-- SET EXERCISE --
Lay out the lines from the one containing "is (910, 503)." through the one containing "I want to click on Fit" as a JSON list of strings, one string per line, leaving out blank lines.

***

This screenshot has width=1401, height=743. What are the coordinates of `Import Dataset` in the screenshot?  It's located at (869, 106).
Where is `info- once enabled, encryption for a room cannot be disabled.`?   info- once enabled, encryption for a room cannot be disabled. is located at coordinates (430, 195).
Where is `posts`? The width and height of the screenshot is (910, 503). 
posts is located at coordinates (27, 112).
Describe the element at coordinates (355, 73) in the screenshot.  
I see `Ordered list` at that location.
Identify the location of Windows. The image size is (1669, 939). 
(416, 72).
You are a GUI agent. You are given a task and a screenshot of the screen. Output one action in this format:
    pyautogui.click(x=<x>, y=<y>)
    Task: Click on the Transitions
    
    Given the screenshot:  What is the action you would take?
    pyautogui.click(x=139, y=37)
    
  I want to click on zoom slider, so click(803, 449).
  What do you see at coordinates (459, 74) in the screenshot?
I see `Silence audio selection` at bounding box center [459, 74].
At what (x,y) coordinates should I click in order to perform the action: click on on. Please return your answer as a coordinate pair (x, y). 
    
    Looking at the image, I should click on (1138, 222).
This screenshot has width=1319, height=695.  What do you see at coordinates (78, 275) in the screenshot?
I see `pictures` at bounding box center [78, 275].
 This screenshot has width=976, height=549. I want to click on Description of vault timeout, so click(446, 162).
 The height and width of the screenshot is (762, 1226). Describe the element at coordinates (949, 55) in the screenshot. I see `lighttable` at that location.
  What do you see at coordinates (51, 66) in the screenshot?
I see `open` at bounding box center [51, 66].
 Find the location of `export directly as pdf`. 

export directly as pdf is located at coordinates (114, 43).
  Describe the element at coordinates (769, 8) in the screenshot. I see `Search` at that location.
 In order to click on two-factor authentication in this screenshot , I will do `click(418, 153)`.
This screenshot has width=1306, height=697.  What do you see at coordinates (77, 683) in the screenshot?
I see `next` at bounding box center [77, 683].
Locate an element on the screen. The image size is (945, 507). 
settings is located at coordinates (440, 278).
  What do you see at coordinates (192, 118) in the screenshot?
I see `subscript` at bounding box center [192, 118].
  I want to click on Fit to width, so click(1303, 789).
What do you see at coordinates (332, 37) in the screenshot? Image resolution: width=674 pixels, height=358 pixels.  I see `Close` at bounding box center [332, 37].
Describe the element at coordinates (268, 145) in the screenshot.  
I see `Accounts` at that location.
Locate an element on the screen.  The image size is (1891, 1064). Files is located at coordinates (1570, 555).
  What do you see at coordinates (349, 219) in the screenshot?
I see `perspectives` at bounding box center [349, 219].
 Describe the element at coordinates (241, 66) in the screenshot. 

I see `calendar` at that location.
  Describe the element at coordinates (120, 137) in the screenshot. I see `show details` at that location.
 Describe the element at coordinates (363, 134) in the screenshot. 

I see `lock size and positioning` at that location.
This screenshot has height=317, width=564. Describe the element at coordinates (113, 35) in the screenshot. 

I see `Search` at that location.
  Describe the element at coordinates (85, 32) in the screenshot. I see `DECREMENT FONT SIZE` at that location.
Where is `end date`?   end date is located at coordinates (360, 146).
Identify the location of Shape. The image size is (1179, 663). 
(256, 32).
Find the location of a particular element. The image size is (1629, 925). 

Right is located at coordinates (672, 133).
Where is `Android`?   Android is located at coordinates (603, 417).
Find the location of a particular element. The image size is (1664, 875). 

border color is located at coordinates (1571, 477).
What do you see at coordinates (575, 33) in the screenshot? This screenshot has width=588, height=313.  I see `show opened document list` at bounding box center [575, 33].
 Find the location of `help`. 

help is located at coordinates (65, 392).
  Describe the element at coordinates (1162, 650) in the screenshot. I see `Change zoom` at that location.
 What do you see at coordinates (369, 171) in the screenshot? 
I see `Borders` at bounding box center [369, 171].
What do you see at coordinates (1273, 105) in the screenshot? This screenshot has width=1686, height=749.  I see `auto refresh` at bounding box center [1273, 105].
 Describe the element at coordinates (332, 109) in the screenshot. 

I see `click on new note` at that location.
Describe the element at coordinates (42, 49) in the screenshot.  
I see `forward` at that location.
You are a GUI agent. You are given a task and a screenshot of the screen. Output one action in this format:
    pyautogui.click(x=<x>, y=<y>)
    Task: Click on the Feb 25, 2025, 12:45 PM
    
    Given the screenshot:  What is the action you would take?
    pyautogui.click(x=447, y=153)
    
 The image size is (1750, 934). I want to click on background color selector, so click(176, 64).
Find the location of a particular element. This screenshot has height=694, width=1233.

***

-- CORRECT OUTPUT --
[
  "Where is `posts`? The width and height of the screenshot is (910, 503). ",
  "posts is located at coordinates (27, 112).",
  "Describe the element at coordinates (355, 73) in the screenshot.  ",
  "I see `Ordered list` at that location.",
  "Identify the location of Windows. The image size is (1669, 939). ",
  "(416, 72).",
  "You are a GUI agent. You are given a task and a screenshot of the screen. Output one action in this format:",
  "    pyautogui.click(x=<x>, y=<y>)",
  "    Task: Click on the Transitions",
  "    Given the screenshot:  What is the action you would take?",
  "    pyautogui.click(x=139, y=37)",
  "  I want to click on zoom slider, so click(803, 449).",
  "  What do you see at coordinates (459, 74) in the screenshot?",
  "I see `Silence audio selection` at bounding box center [459, 74].",
  "At what (x,y) coordinates should I click in order to perform the action: click on on. Please return your answer as a coordinate pair (x, y). ",
  "    Looking at the image, I should click on (1138, 222).",
  "This screenshot has width=1319, height=695.  What do you see at coordinates (78, 275) in the screenshot?",
  "I see `pictures` at bounding box center [78, 275].",
  " This screenshot has width=976, height=549. I want to click on Description of vault timeout, so click(446, 162).",
  " The height and width of the screenshot is (762, 1226). Describe the element at coordinates (949, 55) in the screenshot. I see `lighttable` at that location.",
  "  What do you see at coordinates (51, 66) in the screenshot?",
  "I see `open` at bounding box center [51, 66].",
  " Find the location of `export directly as pdf`. ",
  "export directly as pdf is located at coordinates (114, 43).",
  "  Describe the element at coordinates (769, 8) in the screenshot. I see `Search` at that location.",
  " In order to click on two-factor authentication in this screenshot , I will do `click(418, 153)`.",
  "This screenshot has width=1306, height=697.  What do you see at coordinates (77, 683) in the screenshot?",
  "I see `next` at bounding box center [77, 683].",
  "Locate an element on the screen. The image size is (945, 507). ",
  "settings is located at coordinates (440, 278).",
  "  What do you see at coordinates (192, 118) in the screenshot?",
  "I see `subscript` at bounding box center [192, 118].",
  "  I want to click on Fit to width, so click(1303, 789)."
]